Desconcertado, Carlo preguntó:

—¿Quién lo sabe? ¿La Finanza? Lo han sabido siempre. ¿Por qué te crees que me echaron?

—La Finanza no, imbécil —gritó Vittorio, alzando la voz sobre la embestida del viento que impulsaba el barco hacia adelante—. La policía, su jefe, el comisario ese; tiene la cinta. La ha puesto en el bar y el borracho de Pavanello ha dicho que el que hablaba contigo era Bottin. —Soltó a Carlo y lo empujó con un fuerte revés gritándole—: Tendrían que ser idiotas para no comprender que los maté yo.

Después de revelar a su familia por qué lo había cesado la Finanza, Carlo había temido, y medio adivinado, que su tío se hubiera vengado. No obstante, la brutal confesión de Vittorio lo horrorizó.

—¡Calla! ¡No quiero saberlo! —La puerta de la cabina se abría y cerraba a su espalda y él sentía la lluvia en los hombros.

Vittorio señaló la popa.

—¿Qué le has dicho?

—Nada —gritó Carlo.

El viento y los golpes de la puerta ahogaban las palabras de Vittorio, pero la ira que las propulsaba alarmó a Carlo.

—Tú sabías dónde trabajaba, la estúpida de su prima lo había dicho a todo el mundo. Te advertí que no te acercaras a ella, y no me escuchaste. ¿Qué vas a hacer ahora?

El viento aullaba y hacía de pensamientos y recuerdos un remolino que arrastraba mar adentro, dejando a Carlo con la sola imagen de Elettra. Dio media vuelta, trabajosamente, fue hasta la popa y abrazó a una Elettra que tiritaba, mientras se abría el cielo y una cortina de lluvia caía sobre ellos.

Él se tambaleó y se agarró a la barandilla con una mano. Sin pensar ni darse cuenta de lo que hacía, la estrechó con más fuerza con el brazo izquierdo y tiró de ella hasta la puerta de la cabina, que abrió con el hombro, y juntos se precipitaron al interior, para ser lanzados hacia la izquierda cuando una ola golpeó la embarcación por la derecha.

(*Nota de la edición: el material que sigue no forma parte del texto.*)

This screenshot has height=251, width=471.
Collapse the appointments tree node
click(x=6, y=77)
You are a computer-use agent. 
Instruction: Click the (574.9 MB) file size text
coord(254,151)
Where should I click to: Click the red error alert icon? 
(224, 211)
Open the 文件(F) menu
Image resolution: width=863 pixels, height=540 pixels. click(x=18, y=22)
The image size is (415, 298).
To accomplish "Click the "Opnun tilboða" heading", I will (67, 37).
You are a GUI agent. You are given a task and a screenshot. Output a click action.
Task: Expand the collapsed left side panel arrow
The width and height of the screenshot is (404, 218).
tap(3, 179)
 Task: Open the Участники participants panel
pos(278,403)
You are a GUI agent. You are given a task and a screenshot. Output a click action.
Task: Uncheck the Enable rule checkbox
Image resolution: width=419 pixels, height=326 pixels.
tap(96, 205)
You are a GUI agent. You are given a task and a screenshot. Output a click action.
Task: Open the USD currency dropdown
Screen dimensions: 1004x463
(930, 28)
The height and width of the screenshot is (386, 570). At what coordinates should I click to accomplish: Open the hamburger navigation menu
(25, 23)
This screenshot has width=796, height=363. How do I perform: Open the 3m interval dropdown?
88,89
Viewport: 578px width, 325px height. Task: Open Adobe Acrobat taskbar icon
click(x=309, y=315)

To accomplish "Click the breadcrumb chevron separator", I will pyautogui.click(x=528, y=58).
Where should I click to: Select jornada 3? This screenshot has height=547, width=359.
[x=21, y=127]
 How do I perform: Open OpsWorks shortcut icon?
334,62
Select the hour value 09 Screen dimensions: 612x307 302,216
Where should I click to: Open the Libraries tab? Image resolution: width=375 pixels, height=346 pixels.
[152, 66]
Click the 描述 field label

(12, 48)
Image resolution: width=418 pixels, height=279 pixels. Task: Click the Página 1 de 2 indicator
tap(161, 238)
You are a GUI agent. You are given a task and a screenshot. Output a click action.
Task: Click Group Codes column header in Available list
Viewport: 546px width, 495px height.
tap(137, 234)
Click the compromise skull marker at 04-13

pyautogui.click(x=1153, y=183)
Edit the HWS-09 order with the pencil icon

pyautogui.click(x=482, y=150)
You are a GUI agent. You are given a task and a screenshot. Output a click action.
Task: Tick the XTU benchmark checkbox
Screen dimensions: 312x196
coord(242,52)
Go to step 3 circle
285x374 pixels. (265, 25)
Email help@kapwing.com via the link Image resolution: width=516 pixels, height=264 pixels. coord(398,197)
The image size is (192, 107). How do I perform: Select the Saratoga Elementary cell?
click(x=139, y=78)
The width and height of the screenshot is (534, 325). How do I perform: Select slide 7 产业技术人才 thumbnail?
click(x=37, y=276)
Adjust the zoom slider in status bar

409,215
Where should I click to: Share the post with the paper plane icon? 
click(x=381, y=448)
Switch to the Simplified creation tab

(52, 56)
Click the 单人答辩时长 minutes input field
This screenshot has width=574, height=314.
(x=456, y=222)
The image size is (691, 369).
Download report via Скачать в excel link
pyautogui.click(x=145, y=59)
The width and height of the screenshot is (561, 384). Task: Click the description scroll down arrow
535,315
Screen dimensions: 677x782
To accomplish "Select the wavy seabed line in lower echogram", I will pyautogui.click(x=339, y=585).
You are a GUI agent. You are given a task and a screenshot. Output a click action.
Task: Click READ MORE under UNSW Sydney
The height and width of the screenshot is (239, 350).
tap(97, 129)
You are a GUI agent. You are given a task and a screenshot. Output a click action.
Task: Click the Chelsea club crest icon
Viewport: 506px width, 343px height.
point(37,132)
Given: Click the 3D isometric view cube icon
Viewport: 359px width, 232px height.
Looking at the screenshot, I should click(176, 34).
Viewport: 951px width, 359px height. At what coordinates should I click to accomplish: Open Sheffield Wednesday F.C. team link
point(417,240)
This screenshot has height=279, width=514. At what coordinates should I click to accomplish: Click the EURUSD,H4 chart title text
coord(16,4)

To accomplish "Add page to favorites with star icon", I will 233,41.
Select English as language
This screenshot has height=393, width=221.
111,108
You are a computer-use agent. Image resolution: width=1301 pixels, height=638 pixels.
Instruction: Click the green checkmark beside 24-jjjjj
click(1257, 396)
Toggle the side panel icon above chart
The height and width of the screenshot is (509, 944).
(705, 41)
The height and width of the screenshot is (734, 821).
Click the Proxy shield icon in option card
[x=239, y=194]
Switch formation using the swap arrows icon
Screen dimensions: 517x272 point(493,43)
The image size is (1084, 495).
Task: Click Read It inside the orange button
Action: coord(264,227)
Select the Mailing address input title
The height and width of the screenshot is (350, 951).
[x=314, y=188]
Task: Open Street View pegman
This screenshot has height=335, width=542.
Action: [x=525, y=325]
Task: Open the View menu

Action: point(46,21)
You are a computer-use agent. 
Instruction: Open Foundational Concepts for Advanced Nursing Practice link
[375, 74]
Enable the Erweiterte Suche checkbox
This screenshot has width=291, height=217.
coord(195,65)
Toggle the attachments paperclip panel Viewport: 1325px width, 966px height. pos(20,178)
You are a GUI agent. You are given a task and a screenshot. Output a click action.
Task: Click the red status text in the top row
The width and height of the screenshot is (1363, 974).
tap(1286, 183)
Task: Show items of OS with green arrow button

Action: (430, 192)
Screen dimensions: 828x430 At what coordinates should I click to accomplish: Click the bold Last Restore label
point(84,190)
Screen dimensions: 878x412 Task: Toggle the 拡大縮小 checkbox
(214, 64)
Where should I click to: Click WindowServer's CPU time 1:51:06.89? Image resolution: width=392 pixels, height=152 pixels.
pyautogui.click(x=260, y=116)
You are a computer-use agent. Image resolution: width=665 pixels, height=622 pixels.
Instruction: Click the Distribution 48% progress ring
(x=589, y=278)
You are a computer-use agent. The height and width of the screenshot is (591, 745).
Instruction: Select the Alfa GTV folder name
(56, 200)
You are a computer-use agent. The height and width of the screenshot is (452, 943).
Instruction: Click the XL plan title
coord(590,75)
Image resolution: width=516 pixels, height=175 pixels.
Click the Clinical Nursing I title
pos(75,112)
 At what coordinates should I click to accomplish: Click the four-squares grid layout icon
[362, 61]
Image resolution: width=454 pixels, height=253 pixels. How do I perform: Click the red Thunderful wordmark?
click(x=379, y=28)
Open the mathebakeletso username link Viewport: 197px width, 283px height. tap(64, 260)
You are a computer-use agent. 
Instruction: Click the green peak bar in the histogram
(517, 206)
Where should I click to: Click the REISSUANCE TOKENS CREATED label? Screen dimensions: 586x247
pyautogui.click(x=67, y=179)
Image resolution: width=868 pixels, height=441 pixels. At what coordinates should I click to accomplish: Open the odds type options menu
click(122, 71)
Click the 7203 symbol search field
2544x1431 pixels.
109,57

Otra ola proyectó a Elettra contra Vittorio, que se limitó a apartarla con el codo mientras asía fuertemente el timón con las dos manos. Carlo miraba a través del cristal, en el que las escobillas oscilaban inútilmente bajo aquel diluvio. En la oscuridad que los envolvía, de nada servían los tres faros, y él no veía nada más que la lluvia y la amenaza de las olas, blancas de espuma.